Photo by Audry Dubon.

Janeal Downs
Staff Writer

Members of the Feminist Student Organization at VCU held a rally for autism awareness in the Compass on Wednesday.

In honor of Autism Awareness Month, the FSO held signs, passed out flyers and spoke to passing students about their purpose and goals of the rally.

“Specifically we wanted to organize this rally to try to balance what are the topics surrounding autism that come specifically from organizations like Autism Speaks (who) dominate the conversation,” FSO president Claire Thompson said.

Thompson said the group wanted to address some misconceptions of the disease and question the “power structures” that influence those misconceptions.

“Specifically we wanted this to come through the Feminist Student Organization because we feel like autism, ableism, the general feeling toward people with disabilities in our culture is a feminist issue, it is an issue of oppression and privilege and it’s interconnected with other issues of oppression and privilege,” Thompson said

Elementary education major and senior Morgan Britt paticipated in the rally.

“I got an Asperger’s diagnosis when I was in high school, which is pretty late, and I did a lot of research into the activism around autism because I was really interested in activism in general and making a difference,” Britt said.

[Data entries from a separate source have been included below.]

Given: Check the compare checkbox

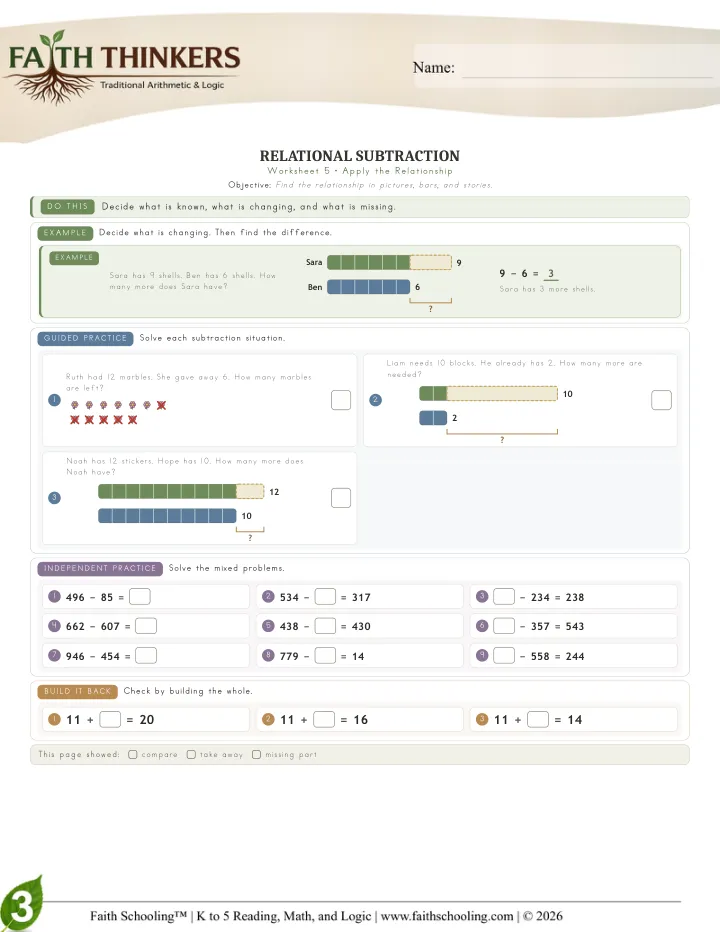Looking at the screenshot, I should pyautogui.click(x=133, y=754).
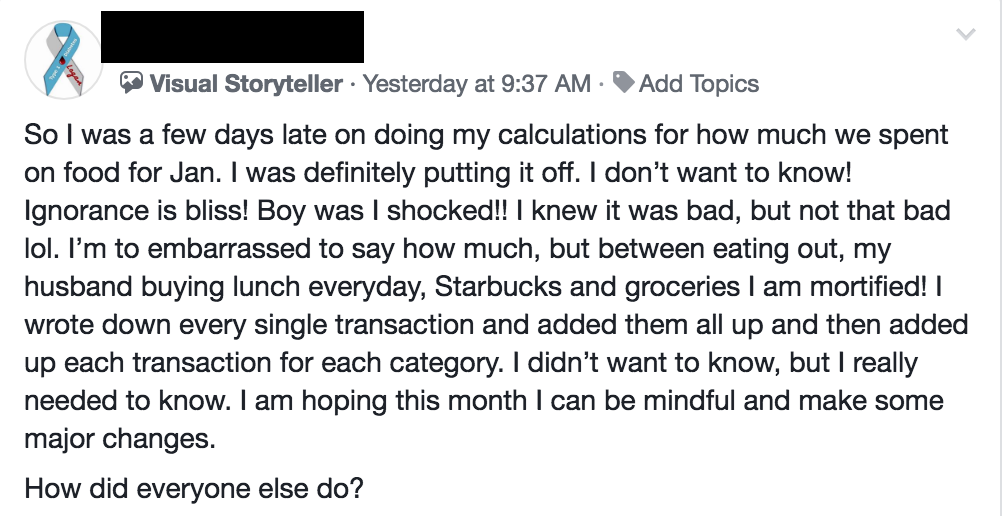Click the Visual Storyteller badge icon
1002x516 pixels.
131,82
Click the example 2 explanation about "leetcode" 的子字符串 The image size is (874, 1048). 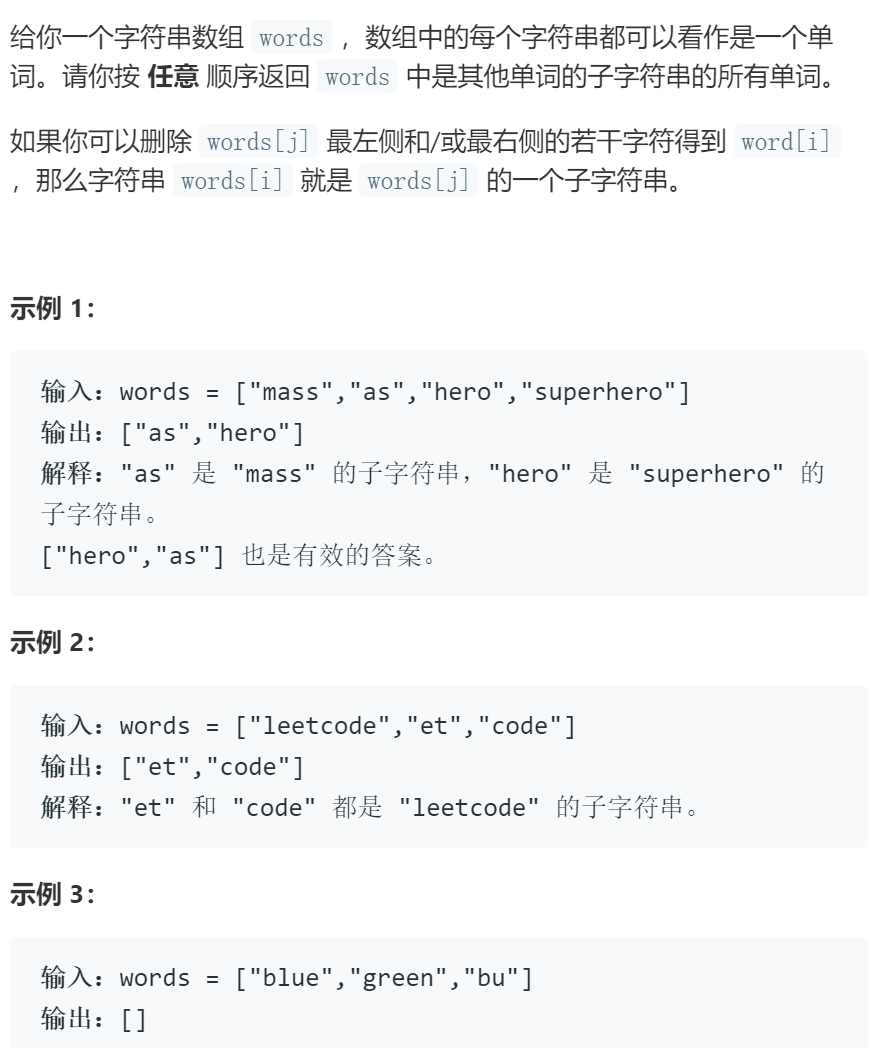pos(370,807)
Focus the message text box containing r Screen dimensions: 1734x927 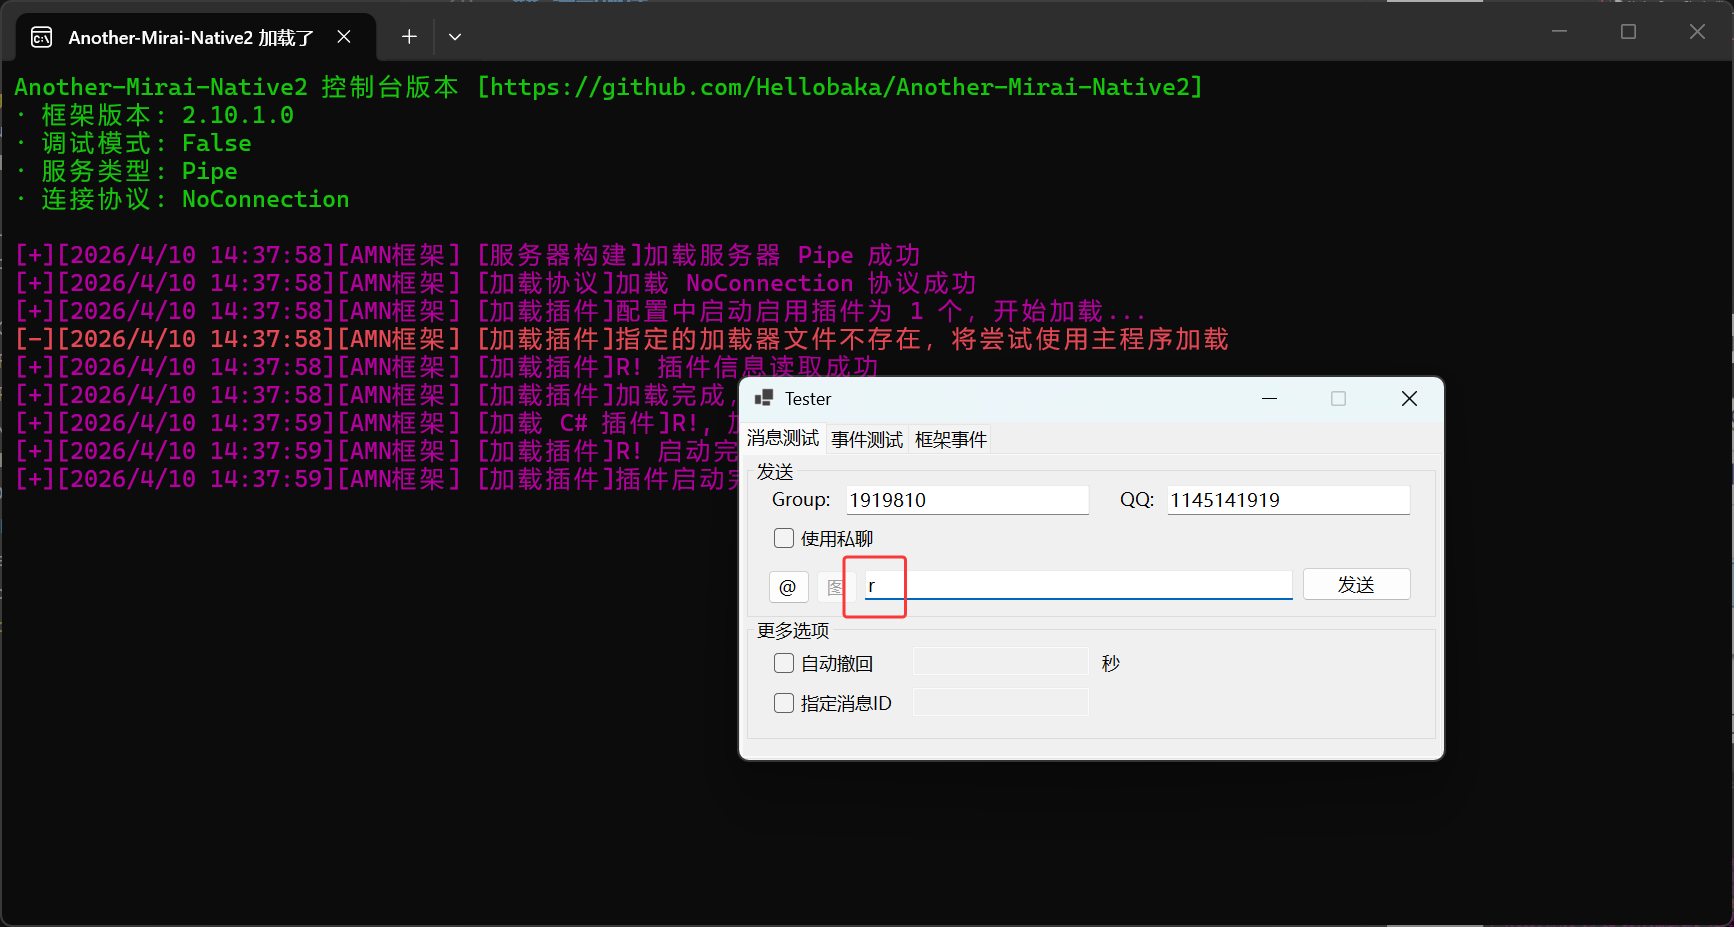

She said at first she found the group Autism Speaks and began to read blogs that criticized the organization. Britt said the group “tends to treat autism as a disease and this sort of weird terrifying epidemic and they use a lot of words like suffering from.”

“They generally put the voices of non-autistic people before autistic people,” Britt said.

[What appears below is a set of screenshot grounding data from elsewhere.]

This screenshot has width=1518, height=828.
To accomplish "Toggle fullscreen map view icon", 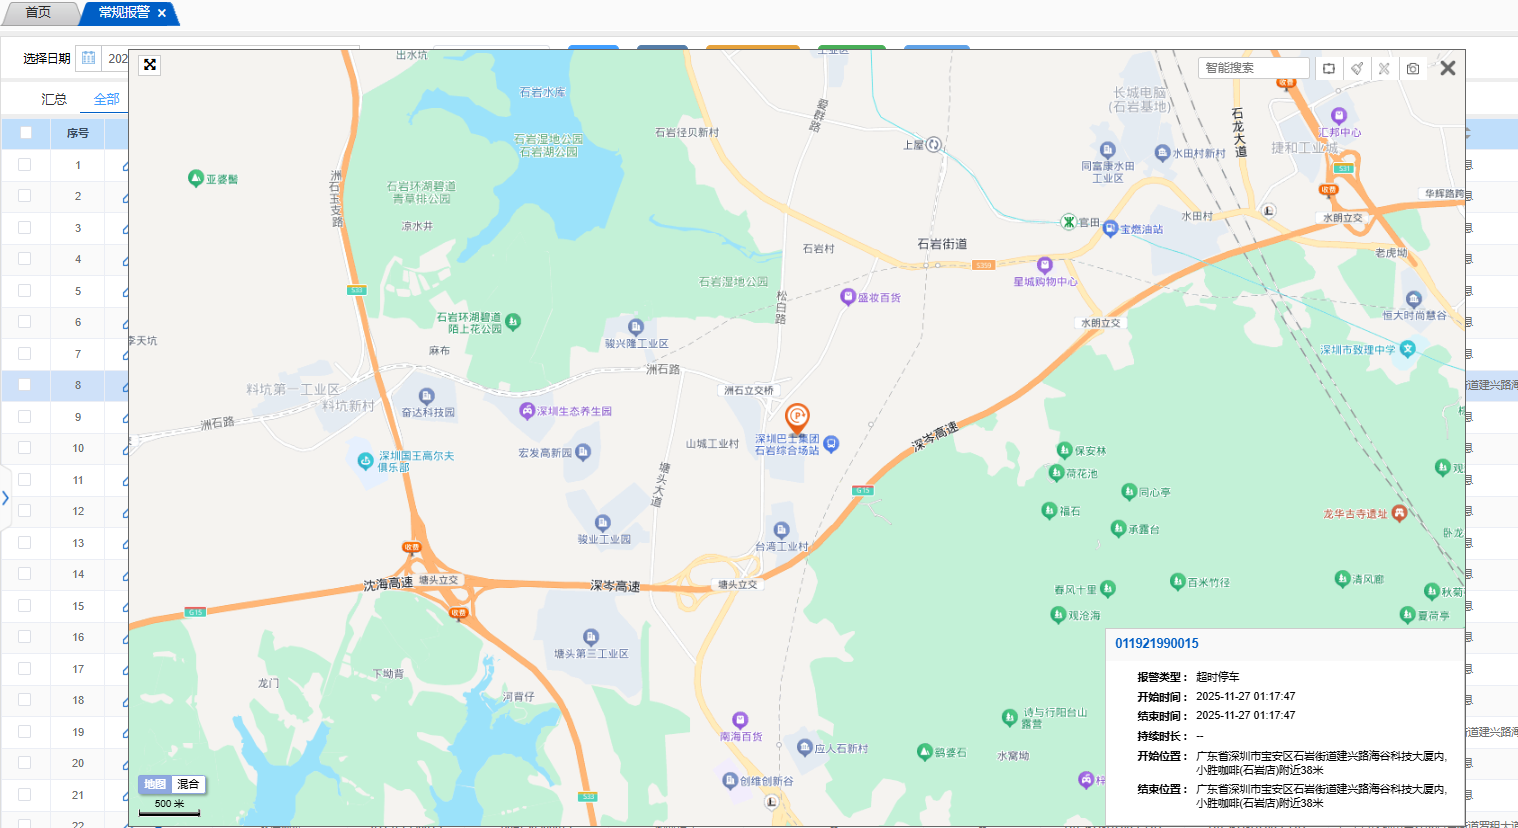I will point(150,65).
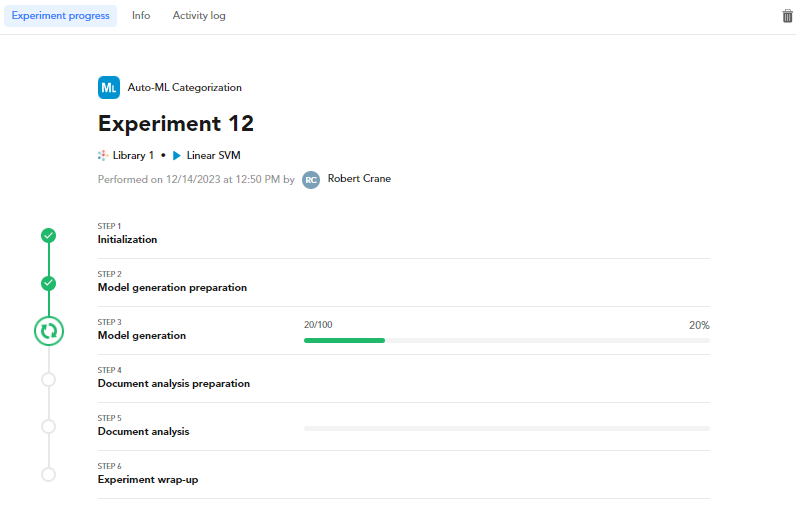Open the Activity log tab
This screenshot has width=796, height=513.
point(199,16)
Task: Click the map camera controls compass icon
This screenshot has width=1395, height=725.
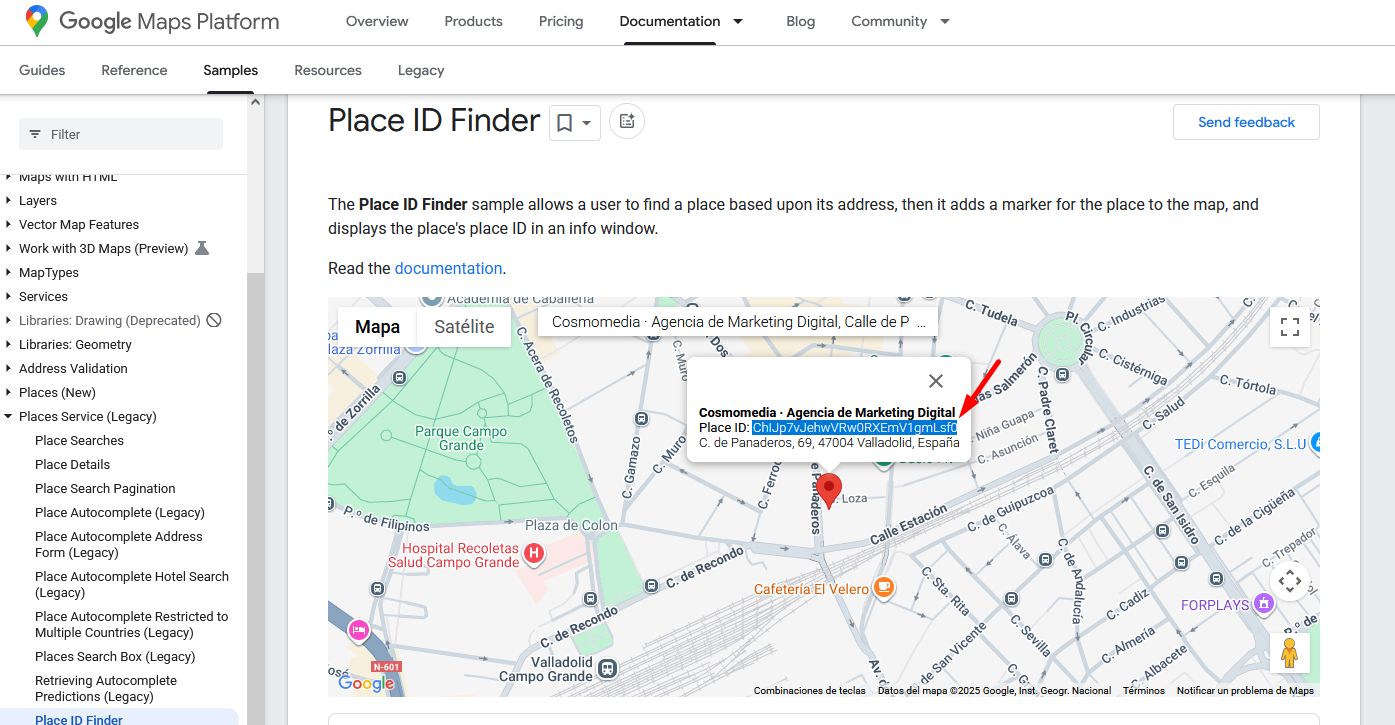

Chemical engineering major and sophomore Stuart Wheeler also participated in the rally.

“I haven’t looked into it as much and I really wanted to expand my horizons,” Wheeler said.

Wheeler said he has been involved with many other activism groups around campus including Queer Action.

“Specifically I just don’t want [people] to get something about Autism Speaks from another group and just take it as it is and just not question anything,” Wheeler said. “Really it’s important to check all of your sources … before you give money especially, make sure it’s going to the right place.

Philanthropy chair for Alpha Xi Delta Katilyn Brooks and other members of the sorority were actually in front of the student commons to raise money for Autism Speaks on the same day.

“Today we’re just raising awareness and we’re all just trying to wear blue and if (people) don’t have blue on, we’ll give them a (blue) sticker,” Brooks said.

She said nationally the sorority supports the cause.

“We’re just here to promote awareness for autism and raise money for autism research.”